#### Saved data entries:
-- -- --
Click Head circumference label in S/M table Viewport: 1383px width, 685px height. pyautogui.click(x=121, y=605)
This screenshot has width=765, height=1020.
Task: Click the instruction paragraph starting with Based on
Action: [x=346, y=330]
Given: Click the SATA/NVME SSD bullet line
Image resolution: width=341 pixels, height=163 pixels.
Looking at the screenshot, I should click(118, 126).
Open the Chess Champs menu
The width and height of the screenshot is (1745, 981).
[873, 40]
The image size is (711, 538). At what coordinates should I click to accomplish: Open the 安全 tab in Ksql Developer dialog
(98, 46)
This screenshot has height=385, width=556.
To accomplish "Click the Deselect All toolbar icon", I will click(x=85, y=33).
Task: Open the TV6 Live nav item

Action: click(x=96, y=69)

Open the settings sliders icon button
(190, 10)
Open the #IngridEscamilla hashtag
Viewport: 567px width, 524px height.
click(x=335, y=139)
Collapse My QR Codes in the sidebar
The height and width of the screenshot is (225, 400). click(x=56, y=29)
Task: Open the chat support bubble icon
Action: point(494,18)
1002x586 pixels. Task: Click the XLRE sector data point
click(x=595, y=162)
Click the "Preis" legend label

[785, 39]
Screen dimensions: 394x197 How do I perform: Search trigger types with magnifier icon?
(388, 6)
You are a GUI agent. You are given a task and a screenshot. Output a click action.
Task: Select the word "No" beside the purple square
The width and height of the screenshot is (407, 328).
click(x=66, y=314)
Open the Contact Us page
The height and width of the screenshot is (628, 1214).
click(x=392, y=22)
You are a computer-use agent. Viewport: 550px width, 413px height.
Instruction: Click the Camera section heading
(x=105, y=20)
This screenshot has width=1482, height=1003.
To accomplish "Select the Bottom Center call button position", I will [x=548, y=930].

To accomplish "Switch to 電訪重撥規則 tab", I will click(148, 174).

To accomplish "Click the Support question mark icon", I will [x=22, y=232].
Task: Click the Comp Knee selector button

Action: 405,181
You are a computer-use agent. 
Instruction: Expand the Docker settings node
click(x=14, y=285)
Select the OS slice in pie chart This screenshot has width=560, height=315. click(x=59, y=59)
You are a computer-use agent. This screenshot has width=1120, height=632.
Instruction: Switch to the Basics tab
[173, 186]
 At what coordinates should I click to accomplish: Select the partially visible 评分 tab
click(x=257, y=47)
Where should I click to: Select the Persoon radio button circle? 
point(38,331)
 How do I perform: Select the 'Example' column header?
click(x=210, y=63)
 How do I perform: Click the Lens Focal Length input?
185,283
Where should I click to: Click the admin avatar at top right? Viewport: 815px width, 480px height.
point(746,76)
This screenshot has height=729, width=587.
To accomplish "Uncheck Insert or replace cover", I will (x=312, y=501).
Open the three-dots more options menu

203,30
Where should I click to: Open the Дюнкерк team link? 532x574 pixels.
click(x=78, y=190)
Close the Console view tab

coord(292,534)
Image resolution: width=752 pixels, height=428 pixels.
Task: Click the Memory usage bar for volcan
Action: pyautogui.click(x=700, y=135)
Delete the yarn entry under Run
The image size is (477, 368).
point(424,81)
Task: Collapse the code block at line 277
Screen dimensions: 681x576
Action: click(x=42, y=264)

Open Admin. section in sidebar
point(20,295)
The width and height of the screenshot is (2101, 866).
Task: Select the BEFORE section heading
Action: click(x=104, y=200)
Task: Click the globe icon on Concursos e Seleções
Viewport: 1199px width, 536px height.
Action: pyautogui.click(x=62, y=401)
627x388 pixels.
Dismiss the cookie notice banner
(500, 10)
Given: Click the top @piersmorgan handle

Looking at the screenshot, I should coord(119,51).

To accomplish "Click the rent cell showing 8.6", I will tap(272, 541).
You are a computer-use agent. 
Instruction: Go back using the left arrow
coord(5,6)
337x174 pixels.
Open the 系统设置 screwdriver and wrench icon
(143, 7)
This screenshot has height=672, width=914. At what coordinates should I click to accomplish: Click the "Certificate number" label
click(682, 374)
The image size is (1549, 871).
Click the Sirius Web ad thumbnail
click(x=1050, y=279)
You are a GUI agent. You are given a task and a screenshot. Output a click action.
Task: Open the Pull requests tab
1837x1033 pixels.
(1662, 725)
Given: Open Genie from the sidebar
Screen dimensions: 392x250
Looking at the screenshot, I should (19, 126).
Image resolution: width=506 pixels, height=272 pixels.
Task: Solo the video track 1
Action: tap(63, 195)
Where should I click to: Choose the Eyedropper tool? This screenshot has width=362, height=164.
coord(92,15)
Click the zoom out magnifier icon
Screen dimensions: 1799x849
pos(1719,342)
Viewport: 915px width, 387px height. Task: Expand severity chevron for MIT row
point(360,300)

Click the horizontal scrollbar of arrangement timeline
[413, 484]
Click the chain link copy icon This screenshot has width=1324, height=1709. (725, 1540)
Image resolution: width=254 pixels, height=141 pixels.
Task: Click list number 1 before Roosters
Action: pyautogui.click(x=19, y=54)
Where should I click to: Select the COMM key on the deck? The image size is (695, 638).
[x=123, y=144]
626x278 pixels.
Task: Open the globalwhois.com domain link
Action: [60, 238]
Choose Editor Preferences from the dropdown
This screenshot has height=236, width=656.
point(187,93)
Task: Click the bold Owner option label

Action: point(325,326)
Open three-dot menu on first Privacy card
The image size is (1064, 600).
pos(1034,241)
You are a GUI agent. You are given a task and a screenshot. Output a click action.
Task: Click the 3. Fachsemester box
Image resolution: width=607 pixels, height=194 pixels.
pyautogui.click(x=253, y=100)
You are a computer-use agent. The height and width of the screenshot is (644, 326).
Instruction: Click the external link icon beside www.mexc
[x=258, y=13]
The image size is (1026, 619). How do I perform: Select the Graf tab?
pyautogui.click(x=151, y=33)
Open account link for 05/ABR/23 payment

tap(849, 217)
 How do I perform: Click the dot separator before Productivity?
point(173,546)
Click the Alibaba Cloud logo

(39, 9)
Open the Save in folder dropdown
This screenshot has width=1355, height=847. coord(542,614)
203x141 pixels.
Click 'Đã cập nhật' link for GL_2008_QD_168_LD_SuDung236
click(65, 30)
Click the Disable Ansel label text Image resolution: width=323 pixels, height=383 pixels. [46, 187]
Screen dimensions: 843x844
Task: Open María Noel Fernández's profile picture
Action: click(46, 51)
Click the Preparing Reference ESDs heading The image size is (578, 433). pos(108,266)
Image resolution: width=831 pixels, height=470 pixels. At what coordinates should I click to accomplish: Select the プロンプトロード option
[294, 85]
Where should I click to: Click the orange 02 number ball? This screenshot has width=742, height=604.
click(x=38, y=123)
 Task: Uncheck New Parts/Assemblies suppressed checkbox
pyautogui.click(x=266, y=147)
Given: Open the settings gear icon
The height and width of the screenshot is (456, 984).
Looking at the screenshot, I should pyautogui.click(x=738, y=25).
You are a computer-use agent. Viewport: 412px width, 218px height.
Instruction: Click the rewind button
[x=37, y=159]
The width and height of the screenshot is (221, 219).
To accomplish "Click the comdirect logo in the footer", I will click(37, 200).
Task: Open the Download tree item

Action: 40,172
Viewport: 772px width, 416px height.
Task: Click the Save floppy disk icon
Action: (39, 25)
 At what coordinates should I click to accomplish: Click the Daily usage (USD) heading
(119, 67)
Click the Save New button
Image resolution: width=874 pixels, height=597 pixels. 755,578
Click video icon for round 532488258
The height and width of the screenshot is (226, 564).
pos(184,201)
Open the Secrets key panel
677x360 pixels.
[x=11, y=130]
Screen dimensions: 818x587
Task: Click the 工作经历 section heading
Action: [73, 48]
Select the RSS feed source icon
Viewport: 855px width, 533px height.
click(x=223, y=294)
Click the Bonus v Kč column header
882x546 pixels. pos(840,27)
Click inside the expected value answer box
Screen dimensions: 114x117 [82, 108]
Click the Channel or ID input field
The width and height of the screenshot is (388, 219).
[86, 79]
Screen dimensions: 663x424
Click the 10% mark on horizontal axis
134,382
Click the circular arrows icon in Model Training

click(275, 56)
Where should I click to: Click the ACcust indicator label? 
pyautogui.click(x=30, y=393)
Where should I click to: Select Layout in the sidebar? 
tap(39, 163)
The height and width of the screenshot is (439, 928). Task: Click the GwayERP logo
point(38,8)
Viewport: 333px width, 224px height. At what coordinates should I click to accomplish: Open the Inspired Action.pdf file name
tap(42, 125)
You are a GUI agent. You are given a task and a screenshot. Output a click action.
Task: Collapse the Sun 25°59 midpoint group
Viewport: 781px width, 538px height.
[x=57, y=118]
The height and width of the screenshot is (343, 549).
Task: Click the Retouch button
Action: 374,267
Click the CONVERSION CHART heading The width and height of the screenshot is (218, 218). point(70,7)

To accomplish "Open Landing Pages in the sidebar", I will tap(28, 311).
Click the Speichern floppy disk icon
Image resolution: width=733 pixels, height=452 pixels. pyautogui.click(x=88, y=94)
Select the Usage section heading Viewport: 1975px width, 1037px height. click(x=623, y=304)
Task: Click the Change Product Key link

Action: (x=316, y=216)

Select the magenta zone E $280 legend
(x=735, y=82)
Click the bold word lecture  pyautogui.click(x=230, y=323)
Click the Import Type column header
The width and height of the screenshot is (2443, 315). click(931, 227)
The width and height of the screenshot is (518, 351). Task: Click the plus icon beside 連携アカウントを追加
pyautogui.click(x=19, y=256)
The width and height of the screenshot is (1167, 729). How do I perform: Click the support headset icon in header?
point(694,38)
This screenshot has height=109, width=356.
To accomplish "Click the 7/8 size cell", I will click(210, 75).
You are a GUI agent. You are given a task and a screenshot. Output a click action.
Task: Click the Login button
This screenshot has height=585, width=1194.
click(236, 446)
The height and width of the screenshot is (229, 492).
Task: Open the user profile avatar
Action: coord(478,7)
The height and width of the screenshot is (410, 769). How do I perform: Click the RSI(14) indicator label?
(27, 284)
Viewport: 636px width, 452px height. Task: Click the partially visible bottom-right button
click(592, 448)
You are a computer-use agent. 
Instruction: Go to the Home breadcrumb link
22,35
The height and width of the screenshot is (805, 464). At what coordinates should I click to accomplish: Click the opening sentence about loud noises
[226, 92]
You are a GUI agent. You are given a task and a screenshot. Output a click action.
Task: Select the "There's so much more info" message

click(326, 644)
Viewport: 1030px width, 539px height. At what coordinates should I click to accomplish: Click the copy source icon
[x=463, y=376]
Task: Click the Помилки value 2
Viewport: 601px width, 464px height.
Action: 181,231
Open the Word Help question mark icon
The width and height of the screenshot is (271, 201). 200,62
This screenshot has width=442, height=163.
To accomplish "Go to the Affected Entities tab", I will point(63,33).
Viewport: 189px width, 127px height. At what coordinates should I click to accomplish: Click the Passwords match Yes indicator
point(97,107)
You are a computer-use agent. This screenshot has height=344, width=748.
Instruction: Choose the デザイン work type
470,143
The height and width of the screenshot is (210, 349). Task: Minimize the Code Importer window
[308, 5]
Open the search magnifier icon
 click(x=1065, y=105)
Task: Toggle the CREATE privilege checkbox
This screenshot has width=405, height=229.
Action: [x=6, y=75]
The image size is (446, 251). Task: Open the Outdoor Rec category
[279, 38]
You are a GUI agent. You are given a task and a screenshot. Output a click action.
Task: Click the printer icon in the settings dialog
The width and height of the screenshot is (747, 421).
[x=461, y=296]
-- -- --
#### Assigned task:
Wherever the string "cell" appears in the data above, report the whole line.

#### Solution to this exercise:
To accomplish "Click the rent cell showing 8.6", I will tap(272, 541).
To accomplish "Click the 7/8 size cell", I will click(210, 75).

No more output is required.